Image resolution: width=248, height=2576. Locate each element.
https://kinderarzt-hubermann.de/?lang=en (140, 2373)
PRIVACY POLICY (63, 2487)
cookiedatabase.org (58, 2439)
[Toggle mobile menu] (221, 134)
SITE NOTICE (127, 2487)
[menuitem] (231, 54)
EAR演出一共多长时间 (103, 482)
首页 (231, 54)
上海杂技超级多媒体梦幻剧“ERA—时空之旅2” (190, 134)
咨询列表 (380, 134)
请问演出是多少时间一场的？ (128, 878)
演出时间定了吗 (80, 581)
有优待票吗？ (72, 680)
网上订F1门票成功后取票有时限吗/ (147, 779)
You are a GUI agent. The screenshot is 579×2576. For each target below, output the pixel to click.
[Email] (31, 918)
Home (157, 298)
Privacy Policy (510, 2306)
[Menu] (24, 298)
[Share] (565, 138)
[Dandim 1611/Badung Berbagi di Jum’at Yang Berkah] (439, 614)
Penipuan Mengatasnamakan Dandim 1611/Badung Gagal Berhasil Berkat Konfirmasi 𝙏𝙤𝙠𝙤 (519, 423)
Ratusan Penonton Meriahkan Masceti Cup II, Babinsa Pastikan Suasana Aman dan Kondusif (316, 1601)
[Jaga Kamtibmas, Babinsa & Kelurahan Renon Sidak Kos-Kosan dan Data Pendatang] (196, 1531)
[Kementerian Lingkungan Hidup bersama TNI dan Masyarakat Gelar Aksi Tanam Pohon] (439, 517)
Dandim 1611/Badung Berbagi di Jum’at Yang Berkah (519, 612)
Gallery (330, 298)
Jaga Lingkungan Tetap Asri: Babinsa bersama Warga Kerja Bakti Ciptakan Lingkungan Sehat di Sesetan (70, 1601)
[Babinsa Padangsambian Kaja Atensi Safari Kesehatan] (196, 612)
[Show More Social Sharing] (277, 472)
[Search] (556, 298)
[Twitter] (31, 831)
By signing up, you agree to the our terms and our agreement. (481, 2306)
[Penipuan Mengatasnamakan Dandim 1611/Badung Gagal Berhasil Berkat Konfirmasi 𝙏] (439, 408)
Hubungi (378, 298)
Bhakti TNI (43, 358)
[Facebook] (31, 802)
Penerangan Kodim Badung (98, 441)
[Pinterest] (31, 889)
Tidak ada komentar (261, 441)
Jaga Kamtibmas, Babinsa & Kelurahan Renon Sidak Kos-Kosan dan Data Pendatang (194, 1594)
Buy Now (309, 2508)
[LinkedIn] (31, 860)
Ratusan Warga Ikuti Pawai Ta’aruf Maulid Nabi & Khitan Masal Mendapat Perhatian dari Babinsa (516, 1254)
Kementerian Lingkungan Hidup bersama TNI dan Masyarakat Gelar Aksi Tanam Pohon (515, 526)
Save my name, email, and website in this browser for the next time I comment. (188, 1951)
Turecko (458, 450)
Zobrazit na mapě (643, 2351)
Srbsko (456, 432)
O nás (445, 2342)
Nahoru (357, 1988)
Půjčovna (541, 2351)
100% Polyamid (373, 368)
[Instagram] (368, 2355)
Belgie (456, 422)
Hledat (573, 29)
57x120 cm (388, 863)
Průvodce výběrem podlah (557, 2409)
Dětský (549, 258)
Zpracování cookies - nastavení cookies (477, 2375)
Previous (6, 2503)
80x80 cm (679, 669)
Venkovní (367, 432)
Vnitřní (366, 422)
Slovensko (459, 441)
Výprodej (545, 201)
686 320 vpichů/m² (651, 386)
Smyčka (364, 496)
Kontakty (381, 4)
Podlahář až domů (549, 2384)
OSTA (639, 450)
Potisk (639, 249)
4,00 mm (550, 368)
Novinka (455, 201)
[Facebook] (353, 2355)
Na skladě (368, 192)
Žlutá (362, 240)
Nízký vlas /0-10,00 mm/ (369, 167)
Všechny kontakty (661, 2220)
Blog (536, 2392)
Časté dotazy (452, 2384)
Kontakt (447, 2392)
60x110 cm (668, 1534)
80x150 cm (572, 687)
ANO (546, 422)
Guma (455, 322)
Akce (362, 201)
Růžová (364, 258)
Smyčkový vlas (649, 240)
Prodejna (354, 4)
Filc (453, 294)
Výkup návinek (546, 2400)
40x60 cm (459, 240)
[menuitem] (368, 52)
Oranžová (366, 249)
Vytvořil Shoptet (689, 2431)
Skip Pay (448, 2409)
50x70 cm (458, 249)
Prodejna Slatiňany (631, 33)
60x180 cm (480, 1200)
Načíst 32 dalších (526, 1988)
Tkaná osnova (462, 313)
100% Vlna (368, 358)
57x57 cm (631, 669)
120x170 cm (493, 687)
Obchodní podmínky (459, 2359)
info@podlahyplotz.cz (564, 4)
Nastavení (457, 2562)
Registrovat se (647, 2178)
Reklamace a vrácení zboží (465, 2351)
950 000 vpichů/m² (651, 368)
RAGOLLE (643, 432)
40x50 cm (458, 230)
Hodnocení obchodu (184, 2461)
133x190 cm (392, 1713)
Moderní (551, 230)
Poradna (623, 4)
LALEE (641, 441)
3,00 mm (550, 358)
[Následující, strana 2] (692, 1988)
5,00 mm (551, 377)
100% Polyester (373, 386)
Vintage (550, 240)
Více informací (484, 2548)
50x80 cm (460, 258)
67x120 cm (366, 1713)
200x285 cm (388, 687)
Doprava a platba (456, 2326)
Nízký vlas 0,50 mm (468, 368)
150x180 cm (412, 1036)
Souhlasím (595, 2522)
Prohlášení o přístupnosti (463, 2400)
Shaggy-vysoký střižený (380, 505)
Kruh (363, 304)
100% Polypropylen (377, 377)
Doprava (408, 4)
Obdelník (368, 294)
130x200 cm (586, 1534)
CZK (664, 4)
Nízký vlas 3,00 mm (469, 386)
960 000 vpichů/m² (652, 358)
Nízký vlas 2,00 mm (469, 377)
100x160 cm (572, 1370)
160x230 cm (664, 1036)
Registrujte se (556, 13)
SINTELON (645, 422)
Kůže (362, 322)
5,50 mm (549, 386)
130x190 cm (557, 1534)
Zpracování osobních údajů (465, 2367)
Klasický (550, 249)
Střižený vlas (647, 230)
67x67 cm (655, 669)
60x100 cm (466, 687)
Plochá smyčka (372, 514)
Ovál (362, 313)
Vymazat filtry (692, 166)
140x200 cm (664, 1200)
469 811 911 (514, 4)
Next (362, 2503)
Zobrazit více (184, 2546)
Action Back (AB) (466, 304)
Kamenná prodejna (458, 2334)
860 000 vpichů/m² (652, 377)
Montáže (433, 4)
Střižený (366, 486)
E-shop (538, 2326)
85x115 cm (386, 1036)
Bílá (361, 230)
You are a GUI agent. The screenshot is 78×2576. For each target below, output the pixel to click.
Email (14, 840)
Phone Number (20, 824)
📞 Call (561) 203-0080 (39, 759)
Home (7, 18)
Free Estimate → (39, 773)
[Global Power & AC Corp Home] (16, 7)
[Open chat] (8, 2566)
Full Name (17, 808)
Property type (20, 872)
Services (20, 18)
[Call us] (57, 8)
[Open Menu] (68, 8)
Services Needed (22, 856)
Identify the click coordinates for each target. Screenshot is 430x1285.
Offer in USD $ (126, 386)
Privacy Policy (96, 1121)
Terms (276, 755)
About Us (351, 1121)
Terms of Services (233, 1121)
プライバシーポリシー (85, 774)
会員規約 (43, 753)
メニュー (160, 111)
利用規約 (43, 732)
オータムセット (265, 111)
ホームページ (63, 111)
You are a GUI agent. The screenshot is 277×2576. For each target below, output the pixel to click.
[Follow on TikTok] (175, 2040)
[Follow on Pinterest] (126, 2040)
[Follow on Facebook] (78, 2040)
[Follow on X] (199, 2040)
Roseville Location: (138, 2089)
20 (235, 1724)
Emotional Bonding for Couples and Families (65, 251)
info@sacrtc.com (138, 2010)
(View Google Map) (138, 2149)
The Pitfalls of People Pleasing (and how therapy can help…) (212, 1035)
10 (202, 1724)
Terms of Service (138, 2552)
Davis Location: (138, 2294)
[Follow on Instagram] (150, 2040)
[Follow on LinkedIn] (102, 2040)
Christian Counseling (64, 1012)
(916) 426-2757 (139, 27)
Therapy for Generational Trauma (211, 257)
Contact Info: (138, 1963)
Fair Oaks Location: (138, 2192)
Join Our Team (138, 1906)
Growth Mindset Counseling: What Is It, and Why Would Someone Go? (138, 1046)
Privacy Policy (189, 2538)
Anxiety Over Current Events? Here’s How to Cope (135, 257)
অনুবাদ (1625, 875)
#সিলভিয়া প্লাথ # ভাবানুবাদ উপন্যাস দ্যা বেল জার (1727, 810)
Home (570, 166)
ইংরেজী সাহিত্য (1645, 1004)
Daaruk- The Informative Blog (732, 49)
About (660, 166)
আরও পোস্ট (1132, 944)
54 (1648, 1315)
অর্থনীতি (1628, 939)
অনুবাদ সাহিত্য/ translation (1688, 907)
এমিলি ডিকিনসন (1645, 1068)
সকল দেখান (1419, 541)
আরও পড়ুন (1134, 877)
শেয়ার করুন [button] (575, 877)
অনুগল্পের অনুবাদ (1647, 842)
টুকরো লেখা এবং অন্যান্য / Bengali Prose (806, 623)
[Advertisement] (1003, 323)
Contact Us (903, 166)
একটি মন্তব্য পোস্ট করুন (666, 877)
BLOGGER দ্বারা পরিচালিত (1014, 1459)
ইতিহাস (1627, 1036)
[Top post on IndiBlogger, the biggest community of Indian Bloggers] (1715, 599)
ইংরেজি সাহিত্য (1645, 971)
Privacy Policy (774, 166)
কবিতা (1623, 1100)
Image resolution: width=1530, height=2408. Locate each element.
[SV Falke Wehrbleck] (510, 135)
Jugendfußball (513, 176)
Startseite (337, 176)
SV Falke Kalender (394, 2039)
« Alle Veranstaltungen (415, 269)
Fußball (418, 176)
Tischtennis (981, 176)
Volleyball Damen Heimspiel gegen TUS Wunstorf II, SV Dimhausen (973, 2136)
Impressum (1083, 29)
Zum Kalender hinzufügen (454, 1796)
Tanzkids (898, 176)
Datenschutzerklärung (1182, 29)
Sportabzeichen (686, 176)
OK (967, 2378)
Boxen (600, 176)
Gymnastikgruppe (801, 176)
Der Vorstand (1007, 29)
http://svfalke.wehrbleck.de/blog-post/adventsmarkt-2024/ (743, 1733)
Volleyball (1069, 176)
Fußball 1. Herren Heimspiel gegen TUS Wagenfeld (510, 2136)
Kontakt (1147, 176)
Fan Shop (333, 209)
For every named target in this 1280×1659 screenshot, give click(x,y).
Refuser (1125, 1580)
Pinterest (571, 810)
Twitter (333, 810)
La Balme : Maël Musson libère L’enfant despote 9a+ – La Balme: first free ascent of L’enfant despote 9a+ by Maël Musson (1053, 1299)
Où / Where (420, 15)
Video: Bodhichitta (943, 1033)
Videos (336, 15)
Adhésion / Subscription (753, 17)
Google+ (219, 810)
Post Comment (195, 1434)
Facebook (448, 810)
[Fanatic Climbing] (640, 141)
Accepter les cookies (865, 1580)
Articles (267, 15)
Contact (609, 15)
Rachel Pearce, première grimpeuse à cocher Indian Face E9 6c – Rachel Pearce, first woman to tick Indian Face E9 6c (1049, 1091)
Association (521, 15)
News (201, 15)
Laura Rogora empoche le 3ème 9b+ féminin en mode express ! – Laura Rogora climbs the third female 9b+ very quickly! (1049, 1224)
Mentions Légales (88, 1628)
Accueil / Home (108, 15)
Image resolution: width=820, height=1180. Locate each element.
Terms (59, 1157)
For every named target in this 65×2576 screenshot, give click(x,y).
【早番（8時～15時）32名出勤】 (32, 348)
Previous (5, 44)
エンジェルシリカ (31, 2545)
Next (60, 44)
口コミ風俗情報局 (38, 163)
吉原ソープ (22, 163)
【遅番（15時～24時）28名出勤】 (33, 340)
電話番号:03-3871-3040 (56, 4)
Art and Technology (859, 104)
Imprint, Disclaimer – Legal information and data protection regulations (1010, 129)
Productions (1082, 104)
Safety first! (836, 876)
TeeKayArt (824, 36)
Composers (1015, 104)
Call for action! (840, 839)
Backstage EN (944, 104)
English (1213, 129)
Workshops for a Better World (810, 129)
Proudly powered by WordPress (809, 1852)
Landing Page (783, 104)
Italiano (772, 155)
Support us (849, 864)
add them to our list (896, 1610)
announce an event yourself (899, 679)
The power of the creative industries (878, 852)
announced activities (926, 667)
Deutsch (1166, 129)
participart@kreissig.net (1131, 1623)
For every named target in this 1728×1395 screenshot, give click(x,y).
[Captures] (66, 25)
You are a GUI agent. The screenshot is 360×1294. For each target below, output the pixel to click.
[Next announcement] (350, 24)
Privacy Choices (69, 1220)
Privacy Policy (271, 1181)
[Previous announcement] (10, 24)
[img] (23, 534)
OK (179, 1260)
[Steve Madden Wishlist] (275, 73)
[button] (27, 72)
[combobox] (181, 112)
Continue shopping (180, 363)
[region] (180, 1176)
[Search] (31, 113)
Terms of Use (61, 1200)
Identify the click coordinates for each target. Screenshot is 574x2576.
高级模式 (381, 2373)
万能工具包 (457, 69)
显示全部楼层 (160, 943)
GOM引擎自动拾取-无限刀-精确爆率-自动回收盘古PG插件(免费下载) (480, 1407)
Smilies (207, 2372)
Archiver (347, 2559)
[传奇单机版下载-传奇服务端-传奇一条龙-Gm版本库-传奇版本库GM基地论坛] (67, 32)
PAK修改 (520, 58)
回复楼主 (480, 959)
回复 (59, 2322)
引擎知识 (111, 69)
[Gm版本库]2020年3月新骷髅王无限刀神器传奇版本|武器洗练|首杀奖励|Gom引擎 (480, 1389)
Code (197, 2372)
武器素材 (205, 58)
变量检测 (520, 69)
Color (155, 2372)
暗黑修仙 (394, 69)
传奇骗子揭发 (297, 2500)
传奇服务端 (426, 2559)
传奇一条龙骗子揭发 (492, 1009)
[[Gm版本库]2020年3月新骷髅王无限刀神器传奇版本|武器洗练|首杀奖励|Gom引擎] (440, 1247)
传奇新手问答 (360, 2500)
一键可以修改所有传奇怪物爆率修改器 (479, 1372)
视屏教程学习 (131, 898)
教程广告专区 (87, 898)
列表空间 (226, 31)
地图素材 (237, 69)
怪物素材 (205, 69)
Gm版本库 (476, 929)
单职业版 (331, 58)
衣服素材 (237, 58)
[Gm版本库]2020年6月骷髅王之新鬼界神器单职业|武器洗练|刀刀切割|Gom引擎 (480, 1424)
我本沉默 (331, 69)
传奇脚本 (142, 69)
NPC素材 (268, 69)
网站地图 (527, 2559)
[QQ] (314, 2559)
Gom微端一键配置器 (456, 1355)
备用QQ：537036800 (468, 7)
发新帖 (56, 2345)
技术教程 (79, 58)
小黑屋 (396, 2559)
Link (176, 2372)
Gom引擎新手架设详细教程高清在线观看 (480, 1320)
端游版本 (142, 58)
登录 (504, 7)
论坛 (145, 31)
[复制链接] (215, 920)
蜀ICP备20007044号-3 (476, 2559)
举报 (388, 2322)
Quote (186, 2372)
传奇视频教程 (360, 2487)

What is needed: Only one span is wanted. It runs from the first line of the listing through the line with "[Kementerian Lingkungan Hidup", and each line must match exactly.

Task response:
Image resolution: width=248, height=2576. Locate each element.
https://kinderarzt-hubermann.de/?lang=en (140, 2373)
PRIVACY POLICY (63, 2487)
cookiedatabase.org (58, 2439)
[Toggle mobile menu] (221, 134)
SITE NOTICE (127, 2487)
[menuitem] (231, 54)
EAR演出一共多长时间 (103, 482)
首页 (231, 54)
上海杂技超级多媒体梦幻剧“ERA—时空之旅2” (190, 134)
咨询列表 (380, 134)
请问演出是多少时间一场的？ (128, 878)
演出时间定了吗 (80, 581)
有优待票吗？ (72, 680)
网上订F1门票成功后取票有时限吗/ (147, 779)
You are a GUI agent. The screenshot is 579×2576. For each target below, output the pixel to click.
[Email] (31, 918)
Home (157, 298)
Privacy Policy (510, 2306)
[Menu] (24, 298)
[Share] (565, 138)
[Dandim 1611/Badung Berbagi di Jum’at Yang Berkah] (439, 614)
Penipuan Mengatasnamakan Dandim 1611/Badung Gagal Berhasil Berkat Konfirmasi 𝙏𝙤𝙠𝙤 (519, 423)
Ratusan Penonton Meriahkan Masceti Cup II, Babinsa Pastikan Suasana Aman dan Kondusif (316, 1601)
[Jaga Kamtibmas, Babinsa & Kelurahan Renon Sidak Kos-Kosan dan Data Pendatang] (196, 1531)
[Kementerian Lingkungan Hidup bersama TNI dan Masyarakat Gelar Aksi Tanam Pohon] (439, 517)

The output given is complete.